WHAT YOU NEED TO DO:
In the hair-covering post, where did the writer find slip-resistant scarves?

SUPPLIED PASSAGE:

——————————

Confessions of a hair-coverer…

Post by Melissa

I have a few confessions I feel I need to make to remain honest to you all, so here they are in no particular order.

1) Sometimes, I really wish I wore a sheitel. (The lack of sheitel wearing is a totally separate post.)

1.5) So much so that I almost bought a curly ponytail clip on thing today…. I just feel like this would make life easier when at community fancy events in a community where having my head covered is like a beaming light on the token religious girl.

2) How I chose to cover my hair, is my business only.  Maybe a little bit my husbands because he did acquire my hair after all. I’m pretty sure that its written into my ketubah 😉

3) While I do find covering to be meaningful and wonderful, I also get crazy headaches, so if I have my scarf wrapped funny or what seems like an odd hat on, don’t bug me about it. I probably had to do the best I could today.

4) I hate having to put clips, bobby-pins, etc in my hair to hold on a scarf. It goes with (3) and only makes headaches worse. So my recent find of slip-resistant scarves from The Style Underground (as shown in the above photo) was amazing.

5) I have grown to love snoods and similar styled hats. They are fast and easy and awesome, and I don’t care what anyone else thinks of them!

5) That said, the first thing I do when I walk into my apartment is pull my scarf/snood/hat off my head. So if I am out and about and suddenly decide I need to go home {or sometimes even just to the bathroom}, you have about a 75% chance of that being because I need to get my head free.

Phew, I feel better now. Anyone have any confessions to add?


23 thoughts on “Confessions of a hair-coverer…

  1. Great post! I want the next one to be about why you don’t wear a sheitel… that is my plan when I get married. A billion sheitels and tons of hats and tichels… okay maybe not a billion, they are expensive. 🙂

  2. I feel the same way. As soon as I walk into my house my hair covering comes off. I also get headaches. I have a Sheital, but I rarely wear it as it gives me a headache. I usually wear snoods (which my husband loves) and barets. Luckily I work in an environment where I can wear something other than a sheital. I love covering my hair, as well as the reasoning behind it, but it sometimes gets to me.

——————————

SUPPLIED INFORMATION:
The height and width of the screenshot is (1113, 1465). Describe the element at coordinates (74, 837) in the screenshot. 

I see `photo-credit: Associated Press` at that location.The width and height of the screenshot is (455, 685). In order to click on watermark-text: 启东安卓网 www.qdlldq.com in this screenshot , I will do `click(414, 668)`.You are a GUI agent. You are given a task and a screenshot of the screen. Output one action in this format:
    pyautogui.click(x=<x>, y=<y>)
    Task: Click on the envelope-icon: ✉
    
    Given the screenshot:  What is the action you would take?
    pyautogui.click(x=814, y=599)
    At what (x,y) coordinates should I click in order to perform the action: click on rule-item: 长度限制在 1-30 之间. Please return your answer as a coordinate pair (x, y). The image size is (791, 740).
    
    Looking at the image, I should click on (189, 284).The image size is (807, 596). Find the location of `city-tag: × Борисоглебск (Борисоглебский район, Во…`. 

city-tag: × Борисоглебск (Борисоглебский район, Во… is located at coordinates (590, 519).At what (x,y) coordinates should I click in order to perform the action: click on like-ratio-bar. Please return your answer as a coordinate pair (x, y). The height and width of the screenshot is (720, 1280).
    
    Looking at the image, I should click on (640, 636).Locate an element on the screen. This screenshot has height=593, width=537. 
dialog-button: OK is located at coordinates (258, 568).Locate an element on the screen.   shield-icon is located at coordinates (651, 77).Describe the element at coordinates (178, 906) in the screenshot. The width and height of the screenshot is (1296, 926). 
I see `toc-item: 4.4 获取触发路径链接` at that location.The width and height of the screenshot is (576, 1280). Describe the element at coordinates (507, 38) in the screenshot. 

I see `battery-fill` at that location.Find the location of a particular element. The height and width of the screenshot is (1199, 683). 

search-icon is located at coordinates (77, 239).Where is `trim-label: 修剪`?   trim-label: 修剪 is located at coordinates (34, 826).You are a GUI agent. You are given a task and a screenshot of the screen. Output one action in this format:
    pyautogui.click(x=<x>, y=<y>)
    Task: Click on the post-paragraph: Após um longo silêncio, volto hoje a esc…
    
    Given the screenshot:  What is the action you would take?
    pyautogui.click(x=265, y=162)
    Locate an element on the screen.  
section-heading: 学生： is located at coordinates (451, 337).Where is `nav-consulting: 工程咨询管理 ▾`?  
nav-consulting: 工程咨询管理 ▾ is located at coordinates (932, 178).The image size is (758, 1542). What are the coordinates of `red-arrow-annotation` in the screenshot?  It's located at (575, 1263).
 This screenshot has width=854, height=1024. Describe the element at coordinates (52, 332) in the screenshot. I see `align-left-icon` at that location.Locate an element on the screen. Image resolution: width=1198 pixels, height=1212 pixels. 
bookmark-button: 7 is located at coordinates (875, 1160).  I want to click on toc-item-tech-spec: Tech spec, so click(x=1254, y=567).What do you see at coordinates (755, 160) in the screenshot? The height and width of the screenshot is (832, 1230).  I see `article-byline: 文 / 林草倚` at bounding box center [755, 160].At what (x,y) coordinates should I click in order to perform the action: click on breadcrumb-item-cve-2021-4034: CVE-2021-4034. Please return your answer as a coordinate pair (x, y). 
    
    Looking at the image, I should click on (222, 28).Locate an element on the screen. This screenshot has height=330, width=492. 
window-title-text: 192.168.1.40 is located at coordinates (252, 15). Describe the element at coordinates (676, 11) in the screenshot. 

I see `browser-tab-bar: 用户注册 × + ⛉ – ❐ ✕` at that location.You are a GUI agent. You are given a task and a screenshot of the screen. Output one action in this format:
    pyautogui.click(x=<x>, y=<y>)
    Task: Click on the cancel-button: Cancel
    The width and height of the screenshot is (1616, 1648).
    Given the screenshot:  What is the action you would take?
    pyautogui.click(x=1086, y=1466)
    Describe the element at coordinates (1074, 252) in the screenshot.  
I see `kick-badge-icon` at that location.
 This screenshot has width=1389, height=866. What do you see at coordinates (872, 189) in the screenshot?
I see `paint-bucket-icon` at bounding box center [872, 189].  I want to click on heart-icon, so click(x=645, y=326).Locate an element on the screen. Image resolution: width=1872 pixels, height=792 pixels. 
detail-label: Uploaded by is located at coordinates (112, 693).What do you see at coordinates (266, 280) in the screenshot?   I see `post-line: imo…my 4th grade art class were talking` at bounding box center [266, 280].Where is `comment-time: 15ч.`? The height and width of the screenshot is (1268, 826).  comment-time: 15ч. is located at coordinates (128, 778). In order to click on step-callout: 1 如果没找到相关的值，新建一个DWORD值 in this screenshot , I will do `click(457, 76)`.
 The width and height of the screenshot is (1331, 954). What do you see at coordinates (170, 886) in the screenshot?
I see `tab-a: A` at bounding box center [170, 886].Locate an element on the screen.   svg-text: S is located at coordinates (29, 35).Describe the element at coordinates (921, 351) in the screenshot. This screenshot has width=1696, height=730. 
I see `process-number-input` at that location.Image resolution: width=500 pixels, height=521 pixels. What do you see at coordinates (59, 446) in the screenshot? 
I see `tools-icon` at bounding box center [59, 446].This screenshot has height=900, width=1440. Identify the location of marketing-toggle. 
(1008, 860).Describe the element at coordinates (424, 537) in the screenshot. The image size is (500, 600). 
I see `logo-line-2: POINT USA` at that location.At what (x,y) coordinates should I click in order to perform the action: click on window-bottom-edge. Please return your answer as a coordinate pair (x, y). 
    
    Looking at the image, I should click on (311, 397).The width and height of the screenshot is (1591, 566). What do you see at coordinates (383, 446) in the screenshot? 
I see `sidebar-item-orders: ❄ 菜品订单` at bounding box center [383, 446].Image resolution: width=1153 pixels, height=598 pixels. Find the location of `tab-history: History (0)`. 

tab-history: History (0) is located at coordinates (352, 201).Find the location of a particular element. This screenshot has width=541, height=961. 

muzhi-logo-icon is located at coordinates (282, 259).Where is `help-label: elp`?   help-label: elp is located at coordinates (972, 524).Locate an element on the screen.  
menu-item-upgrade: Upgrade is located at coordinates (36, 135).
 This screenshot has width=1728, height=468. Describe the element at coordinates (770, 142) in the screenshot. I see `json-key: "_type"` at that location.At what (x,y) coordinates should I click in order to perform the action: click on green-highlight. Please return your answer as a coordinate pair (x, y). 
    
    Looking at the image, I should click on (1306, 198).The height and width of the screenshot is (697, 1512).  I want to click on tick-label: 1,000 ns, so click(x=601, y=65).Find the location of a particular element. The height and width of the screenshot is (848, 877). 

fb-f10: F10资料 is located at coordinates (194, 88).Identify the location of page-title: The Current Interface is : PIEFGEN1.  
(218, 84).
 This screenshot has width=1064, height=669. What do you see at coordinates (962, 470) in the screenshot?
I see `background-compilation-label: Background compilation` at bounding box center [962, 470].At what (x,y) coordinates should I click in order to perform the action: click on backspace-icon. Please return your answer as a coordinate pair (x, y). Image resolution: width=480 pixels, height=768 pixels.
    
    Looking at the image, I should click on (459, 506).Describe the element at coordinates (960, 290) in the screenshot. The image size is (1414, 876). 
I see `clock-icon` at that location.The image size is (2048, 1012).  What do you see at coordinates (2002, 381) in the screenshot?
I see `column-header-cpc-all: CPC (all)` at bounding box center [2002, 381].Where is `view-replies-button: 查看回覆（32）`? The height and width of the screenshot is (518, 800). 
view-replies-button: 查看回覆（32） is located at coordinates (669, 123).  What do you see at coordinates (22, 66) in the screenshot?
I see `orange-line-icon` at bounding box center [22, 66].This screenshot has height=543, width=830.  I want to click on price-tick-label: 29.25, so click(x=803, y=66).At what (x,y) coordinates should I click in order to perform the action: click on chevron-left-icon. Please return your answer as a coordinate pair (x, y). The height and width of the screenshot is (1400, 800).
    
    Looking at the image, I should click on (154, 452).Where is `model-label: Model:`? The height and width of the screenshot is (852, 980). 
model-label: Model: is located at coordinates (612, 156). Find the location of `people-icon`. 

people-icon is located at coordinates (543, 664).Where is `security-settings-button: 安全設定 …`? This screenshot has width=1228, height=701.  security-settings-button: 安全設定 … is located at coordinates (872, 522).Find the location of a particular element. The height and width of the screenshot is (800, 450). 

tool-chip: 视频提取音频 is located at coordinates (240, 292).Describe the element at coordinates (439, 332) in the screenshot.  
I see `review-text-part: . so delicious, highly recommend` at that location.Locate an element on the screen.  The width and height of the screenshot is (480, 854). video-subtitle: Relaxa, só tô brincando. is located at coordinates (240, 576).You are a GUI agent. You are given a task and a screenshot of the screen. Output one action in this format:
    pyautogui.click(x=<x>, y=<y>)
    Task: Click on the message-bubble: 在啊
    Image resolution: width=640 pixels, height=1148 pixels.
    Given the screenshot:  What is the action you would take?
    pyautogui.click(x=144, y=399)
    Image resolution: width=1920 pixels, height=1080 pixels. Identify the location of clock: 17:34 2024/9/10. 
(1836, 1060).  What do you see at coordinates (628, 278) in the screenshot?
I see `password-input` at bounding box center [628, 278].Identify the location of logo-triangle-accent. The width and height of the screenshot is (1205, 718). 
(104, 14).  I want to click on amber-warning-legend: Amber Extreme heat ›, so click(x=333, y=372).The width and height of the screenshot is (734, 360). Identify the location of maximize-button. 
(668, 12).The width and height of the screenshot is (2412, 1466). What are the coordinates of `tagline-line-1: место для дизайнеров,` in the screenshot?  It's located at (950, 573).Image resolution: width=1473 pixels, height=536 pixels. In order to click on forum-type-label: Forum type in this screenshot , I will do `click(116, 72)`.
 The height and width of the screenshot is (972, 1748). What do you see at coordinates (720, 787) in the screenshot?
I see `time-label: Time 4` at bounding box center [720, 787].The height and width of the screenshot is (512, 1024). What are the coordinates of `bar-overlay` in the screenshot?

——————————

EXERCISE SOLUTION:
The Style Underground